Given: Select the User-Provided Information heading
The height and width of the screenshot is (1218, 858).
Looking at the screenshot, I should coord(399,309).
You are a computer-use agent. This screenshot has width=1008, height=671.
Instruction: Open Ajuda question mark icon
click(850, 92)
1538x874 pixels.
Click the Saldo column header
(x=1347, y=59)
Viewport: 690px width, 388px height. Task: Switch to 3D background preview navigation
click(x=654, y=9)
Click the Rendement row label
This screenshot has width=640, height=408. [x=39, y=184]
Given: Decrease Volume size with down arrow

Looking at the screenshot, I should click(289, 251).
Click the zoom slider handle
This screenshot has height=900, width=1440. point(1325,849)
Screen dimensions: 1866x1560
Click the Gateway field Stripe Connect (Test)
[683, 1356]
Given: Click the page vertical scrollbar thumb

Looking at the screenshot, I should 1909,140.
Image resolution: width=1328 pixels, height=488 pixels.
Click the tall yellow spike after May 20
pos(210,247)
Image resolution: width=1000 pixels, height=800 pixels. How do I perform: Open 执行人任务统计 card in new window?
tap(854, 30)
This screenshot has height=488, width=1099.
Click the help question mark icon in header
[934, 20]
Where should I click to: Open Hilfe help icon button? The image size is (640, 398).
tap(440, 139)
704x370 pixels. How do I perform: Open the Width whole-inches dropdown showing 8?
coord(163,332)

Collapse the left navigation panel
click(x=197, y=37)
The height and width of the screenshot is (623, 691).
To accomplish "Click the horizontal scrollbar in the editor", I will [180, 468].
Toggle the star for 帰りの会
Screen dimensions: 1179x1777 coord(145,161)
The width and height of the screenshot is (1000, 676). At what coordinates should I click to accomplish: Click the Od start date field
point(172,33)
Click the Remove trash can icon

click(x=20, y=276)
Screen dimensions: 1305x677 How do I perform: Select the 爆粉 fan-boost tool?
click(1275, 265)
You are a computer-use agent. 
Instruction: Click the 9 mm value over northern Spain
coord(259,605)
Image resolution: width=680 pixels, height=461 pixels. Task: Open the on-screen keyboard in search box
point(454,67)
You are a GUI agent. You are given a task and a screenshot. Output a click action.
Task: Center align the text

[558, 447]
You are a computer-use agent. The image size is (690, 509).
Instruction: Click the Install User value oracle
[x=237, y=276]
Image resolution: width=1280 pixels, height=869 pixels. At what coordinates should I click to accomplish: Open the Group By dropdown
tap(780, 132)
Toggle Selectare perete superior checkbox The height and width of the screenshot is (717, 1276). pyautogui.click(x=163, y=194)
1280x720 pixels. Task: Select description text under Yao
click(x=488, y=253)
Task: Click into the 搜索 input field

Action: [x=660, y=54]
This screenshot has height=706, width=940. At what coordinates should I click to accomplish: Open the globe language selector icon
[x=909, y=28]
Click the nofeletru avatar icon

..............................

Task item —
Find each line in the listing above that contains "computer", and copy that line.

Answer section —
You are a computer-use agent. This screenshot has width=1008, height=671.
You are a computer-use agent. 
You are a computer-use agent. The image size is (690, 509).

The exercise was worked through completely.